As described above, the roll width axis direction and the roll flow direction axis of the optical film are either in the vertical direction of the display device, that is, the information line electrode axis, or in the horizontal direction, that is, the scanning line electrode axis. By disposing the optical films not parallel to each other, it is possible to provide a display device in which optical interference fringes accompanied by image quality deterioration are not generated.

[Brief description of drawings]

FIG. 1A is a sectional view of a display device showing a first embodiment of the present invention. (B) A plan view of a display device showing a first embodiment of the present invention.

FIG. 2A is a sectional view of a display device showing a second embodiment of the present invention. (B) A plan view of a display device showing a second embodiment of the present invention.

FIG. 3 is a diagram showing a method for cutting out an optical film from a raw film according to the present invention.

FIG. 4 is a view showing a surface shape of a raw PET film (or after coating with a hard coat).

FIG. 5 is a diagram showing a method of cutting an optical film of a conventional example from a raw film.

FIG. 6A is a sectional view of a conventional display device. (B) The top view of the display device of a prior art example.

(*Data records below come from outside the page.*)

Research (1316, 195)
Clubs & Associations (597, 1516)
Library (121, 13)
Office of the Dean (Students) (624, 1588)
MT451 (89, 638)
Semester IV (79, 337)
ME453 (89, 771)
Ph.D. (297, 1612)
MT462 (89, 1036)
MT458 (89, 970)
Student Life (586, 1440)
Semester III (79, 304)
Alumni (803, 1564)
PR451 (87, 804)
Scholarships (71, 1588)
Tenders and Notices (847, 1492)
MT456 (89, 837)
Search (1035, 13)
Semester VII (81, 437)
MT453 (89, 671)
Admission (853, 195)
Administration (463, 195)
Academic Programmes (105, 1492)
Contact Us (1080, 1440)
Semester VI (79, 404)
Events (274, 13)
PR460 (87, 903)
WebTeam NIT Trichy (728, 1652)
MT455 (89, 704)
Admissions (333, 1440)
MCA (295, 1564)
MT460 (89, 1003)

FIG. 7A is a diagram showing a pixel arrangement of a display device. FIG. 7B is a diagram showing a lighting state of a pixel of the display device.

[Explanation of symbols]

101, 201 Optical film according to the present invention 102, 602 Upper polarizing plate 103,603 LCD panel 104,604 Lower polarizing plate 202 Protective plate 203 Plasma display 605, 701, 704 Red pixel columns 606, 702, 705 Green pixel columns 607, 703, 706 Blue pixel columns

   ─────────────────────────────────────────────────── ─── Continued front page    F-term (reference) 2H091 FA37X FA37Z FA50X FA50Z                       GA01 KA10 LA16                 2K009 AA02 AA15 BB24 DD03 EE03                       EE05                 5G435 AA01 AA09 BB02 BB06 BB12                       CC09 DD11 FF05 GG33 HH02                       HH03

Claims (3)

[Claims] 1. A hard coat layer containing a resin as a main component is formed on the surface of a transparent film, and a multi-functional film such as an antireflection film, an electromagnetic wave shielding film, an antifouling film and an infrared cut film is formed on the hard coat layer. A film selectively formed according to the purpose, with respect to the axis of the direction of the information electrode of the display device, the undulation of the surface shape of the transparent film along the axis of the width direction of the raw roll at the time of manufacturing the transparent film On the other hand, a display device provided with an optical film, which is arranged in the display device so as not to be parallel to the waviness of the surface shape of the transparent film along the axis of the flow direction of the roll. 2. The angle between the axis in the direction of the information electrode of the display device and the waviness of the surface shape of the transparent film along the axis in the flow direction of the original roll during the production of the transparent film is 15 to 80. The display device provided with the optical film according to claim 1, wherein the display device is arranged so as to be in a range of °. 3. The angle between the axis in the direction of the information electrode of the display device and the undulation of the surface shape of the transparent film along the axis in the flow direction of the original roll during the production of the transparent film is 15 to 30. The display device provided with the optical film according to claim 1, wherein the display device is arranged so as to be in a range of an angle of 65 ° to 65 °.